The thing to be aware of is not to get into a situation which makes people wait and not buy because they think prices will go down. This makes for an acute spiral of lowering prices with no end in sight. As a result, the factories cannot make money and get into more and more trouble, and consequently redundancies start gathering pace.
The evaporation of the extraordinary strong housing market, which played the role of the darling benefactor to thousands of people for so long, means in a nutshell, that the party is now over.
What it also means, is that many have enjoyed things that came to them too easily and early in their lives, and who will now have to face the real world which requires a great deal of effort in order to enjoy the good life. Largely, the blame of course lies with those who offered so much credit to such a vast number of ready takers, unaccustomed to handle big money.
There is no automatic yes to the question if first time buyers are the ones most punished. The answer could well be that Mum and Dad suffered more, because in most cases they were the ones who borrowed money on their house which went up in value and provided the young couple with their deposit etc. The arrival of the crunch means that lots of youngsters are behind with their payments. No doubt the parents are being approached to help out yet again.
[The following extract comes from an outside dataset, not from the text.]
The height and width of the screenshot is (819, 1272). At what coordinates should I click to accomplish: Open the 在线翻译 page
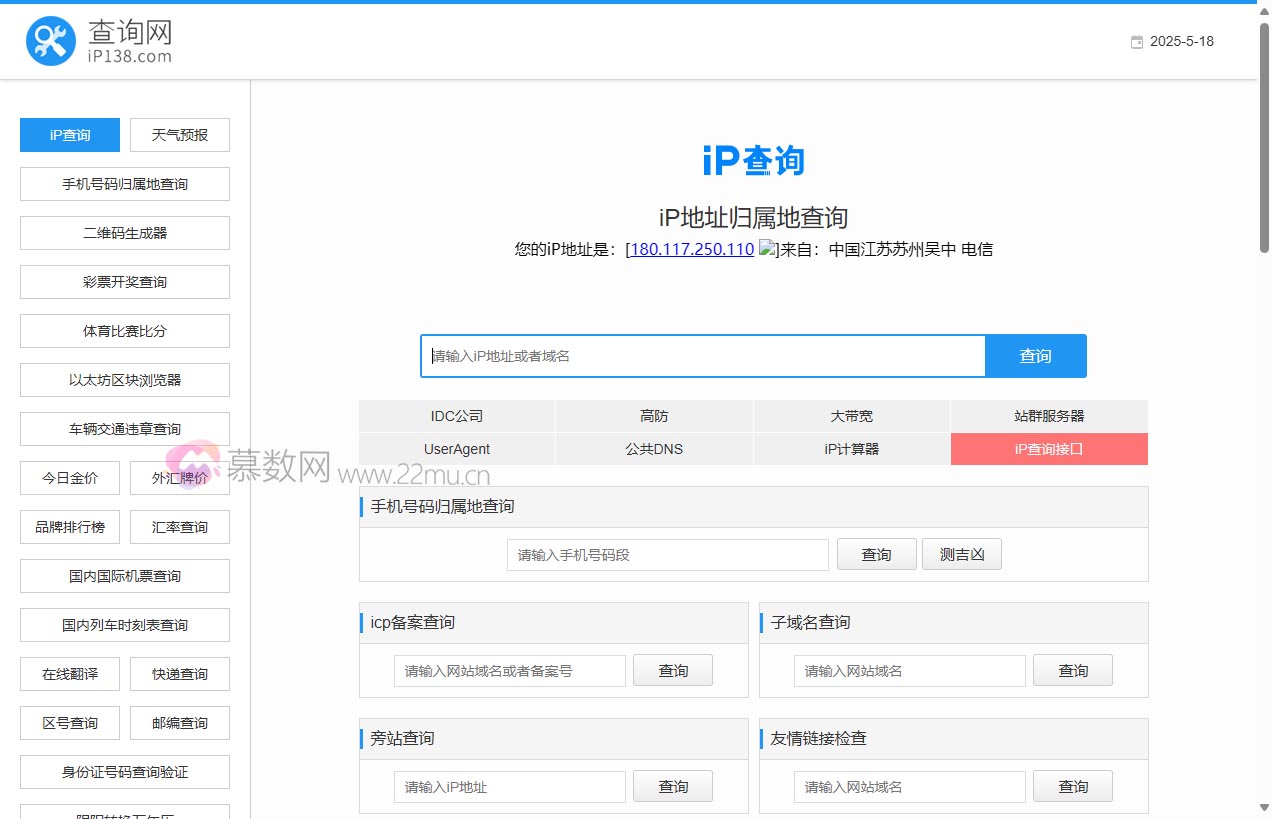point(69,673)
Unfortunately, this cannot go on forever.
Now that the price of housing is going significantly down with worse to come, for an elderly couple to owe money in a rapidly approaching negative equity situation on the property they borrowed is not an ideal position to be in. As regards the first time buyers who are more often than not young people starting in life, they will again pose further strain on Mum and Dad by asking permission to live with them. This often means bringing in their little ones as well, which can cause further inconvenience. By increasing the number of occupiers in a household by more than 100 per cent, the parking strain is also bound to cause problems.
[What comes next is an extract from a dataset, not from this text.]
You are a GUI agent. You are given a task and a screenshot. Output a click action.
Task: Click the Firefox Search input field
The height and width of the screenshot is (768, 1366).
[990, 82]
The answer to the question as to how long the belts have to be tightened cannot be given accurately. It is important to be aware and accept the events as they unfold, rather than build castles in the air. A formula must be found for people to adhere to the realization that there is no such thing as easy money from now on. People with very little cash would do well to remember that many millionaires were made by those who were poor, but not afraid of the difficult challenges created by hard times.
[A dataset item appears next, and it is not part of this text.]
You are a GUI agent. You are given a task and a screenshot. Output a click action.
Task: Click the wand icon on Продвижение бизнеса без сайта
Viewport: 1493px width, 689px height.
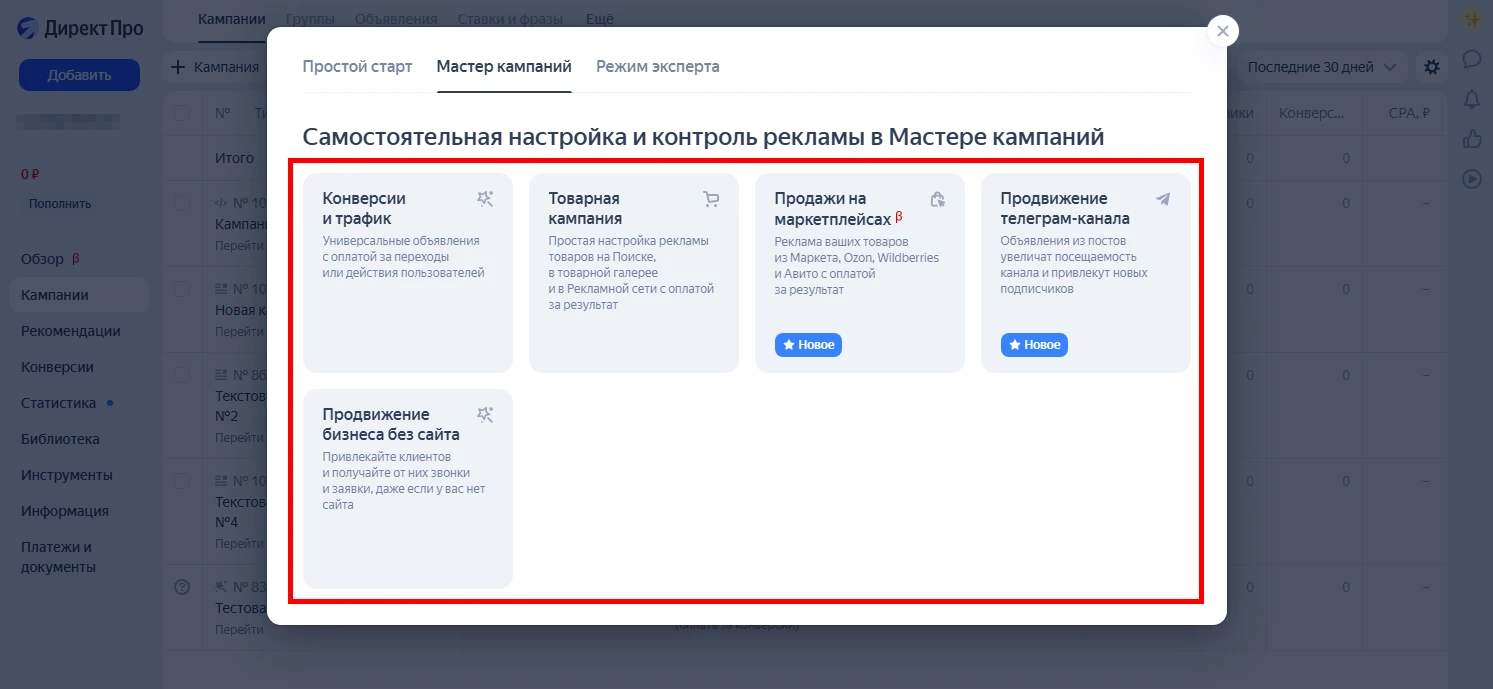tap(485, 415)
There is no doubt that the present generation has been unaccustomed to respect money in the way their parents had to. This is not their fault, and it has been hugely detrimental to them. To wait and save up money to buy a car was the normal thing to do in the old days, whereas now it seems that to put down next to nothing and drive away is the way to go. The arrival of credit cards made it possible to obtain many items instantly. There is nothing wrong with that, except dishing out credit cards to every Tom Dick and Harry, was a formula for disaster. Ensuring not to issue cards in a nonchalant way is important. Of course it is unpopular to make things harder to get, and it certainly is unpopular for many businesses to see that happen. However, look where it got us!
You Count on Your Bank but the Bank Count on You Even More
We are well aware, that banks rely on the fact that not all their depositors will wish to withdraw their cash at the same time, because if they did, the banks would not have the cash available to meet all the demand. Some people might wonder why the banks would not have enough money to pay every depositor out.
When a client places cash into his or hers account, the bank will invest it for themselves. They will credit your account with the sum you deposited with them, but the actual cash will have gone to earn more interest than you will get. The chances are you will leave the cash in the bank without taking it out, or taking out only a part of it. But if you did want to take it out, there is cash from other depositors which can be used to deal with it. Providing there is no situation where everybody wants their money out at once, the banks have nothing to worry about on that score. They make money with your money, and they pay you a bit as well, so you are happy.
This all works very well unless there is a time when people fail to meet their obligations, and do not keep up the payments on their loans. Banks expect the odd case here and there, when someone cannot pay because of a bad investment or sudden personal difficulties. When there is a situation due to certain economic problems which can cause trouble to thousands of people to meet regular promised repayments, the matter is serious because cash must keep coming for the banks to keep the show on the road. Without that expected cash, the machine can stop. Liquidity is the vital.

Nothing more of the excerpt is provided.